-- Start of Passage --

CMO Insights: Katrina Wong, VP of Marketing, Hired

March 5, 2019

This week’s guest on CMO Insights is Katrina Wong, VP of Marketing, Hired.

In this video, Katrina talks about:

  • Importance of emotionally connecting with the audience
  • Demand Generation’s future and running marketing like a business
  • Using technology to help prove how marketing is effecting and driving revenue

Learn more about Katrina from her LinkedIn profile and follow Hired on Twitter.

For more great CMO interviews like this one, please check out our other CMO Insights Videos or our YouTube channel.

Full Transcript

Jeff Pedowitz:

Hi, welcome to revenue marketing television, the CMO Insights Series. I’m your host, Jeff Pedowitz, President and CEO of The Pedowitz Group. Today as our guest, we have Katrina Wong, who is Vice President of Marketing for Hired. Katrina, welcome to the show.

Katrina Wong:

Thank you Jeff, for having me on.

-- End of Passage --
-- Start of Data records --

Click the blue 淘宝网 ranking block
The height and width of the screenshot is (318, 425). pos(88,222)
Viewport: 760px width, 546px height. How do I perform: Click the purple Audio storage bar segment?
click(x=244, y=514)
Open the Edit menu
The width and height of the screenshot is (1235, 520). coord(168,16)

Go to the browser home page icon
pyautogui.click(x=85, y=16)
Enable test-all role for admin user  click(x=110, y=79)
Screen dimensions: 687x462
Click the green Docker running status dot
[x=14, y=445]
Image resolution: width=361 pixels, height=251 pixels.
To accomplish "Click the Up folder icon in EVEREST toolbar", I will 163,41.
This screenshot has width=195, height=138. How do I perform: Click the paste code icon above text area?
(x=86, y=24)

-- End of Data records --
-- Start of Data records --

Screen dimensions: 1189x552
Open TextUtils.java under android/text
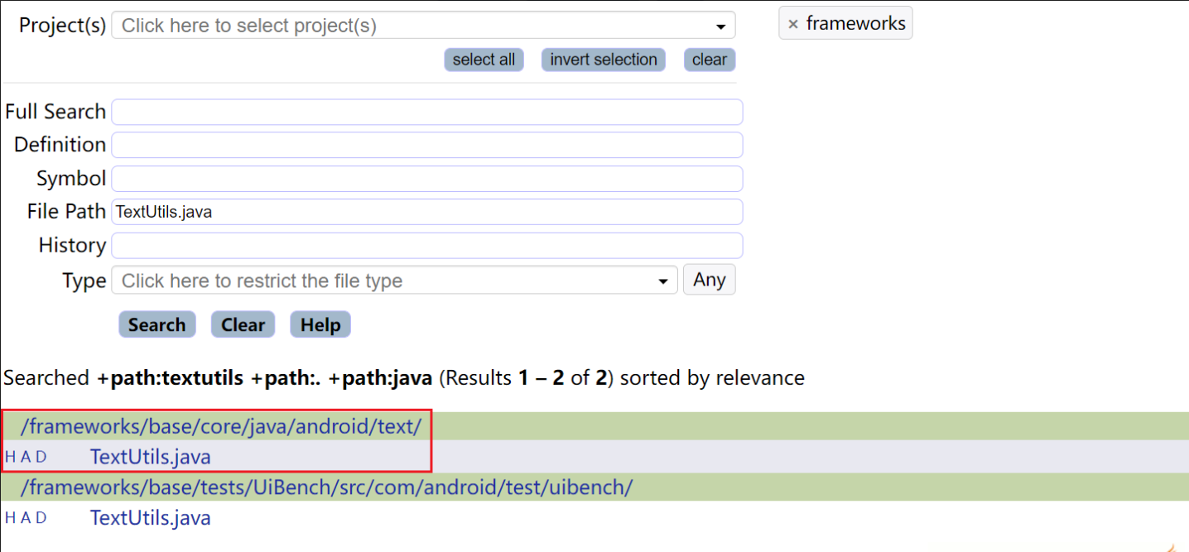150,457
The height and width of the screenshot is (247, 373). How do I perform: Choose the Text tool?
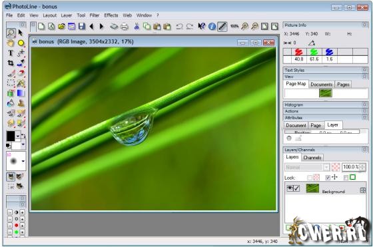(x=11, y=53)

-- End of Data records --

Goals:
1. According to the CMO Insights page, what company is Jeff Pedowitz President and CEO of?
2. Decide whether each statement agrees with the CMO Insights page, answering yes or no and quoting the words that settle it: (a) The episode is dated March 5, 2019. (b) Katrina Wong is the CEO of Hired. (c) The host opens by welcoming viewers to revenue marketing television.
3. Carry on the CMO Insights page from its last line.

Answers to the problems:
1. The Pedowitz Group.

2.
(a) Yes: "March 5, 2019"
(b) No: "Katrina Wong, VP of Marketing, Hired"
(c) Yes: "Hi, welcome to revenue marketing television"

3.
Jeff Pedowitz:

Oh, it’s a pleasure. What, what a great career you’ve had and now at one of the really coolest companies hired tell, tell us a little bit about your role, what you’ve been doing for the last year.

Katrina Wong:

Great to be here today and thank you so much. The past year here at hired B2B marketing is quite new for the company. We’re a two sided marketplace and we connect candidates with employers top companies that, you know, are looking to hire the best candidates out there. And yeah, just spent, you know, the year kind of building up B2B marketing from the ground up. So it’s been a blast and super, super excited to be here and to chat with you.

Jeff Pedowitz:

It’s great. It’s great to have you, so you’ve been doing demand generation for while you’ve had the role in a couple of different companies. Do you, do you find the demand gen is changing not just in trying to drive demand, but do you find more emphasis on having to run marketing like a business, not just filling the pipe?

Katrina Wong:

Absolutely. you know, I think gosh, around six or seven years ago, the tools have gotten so robust that we actually can run marketing like a business. And what I really mean is you know, we measure our success as demand gen marketers, as marketers as a whole just like sales. And we ask ourselves right every week, how much of what we’re doing is actually bringing in revenues and we really have gotten pretty sophisticated and we look at even assisted conversion to revenue.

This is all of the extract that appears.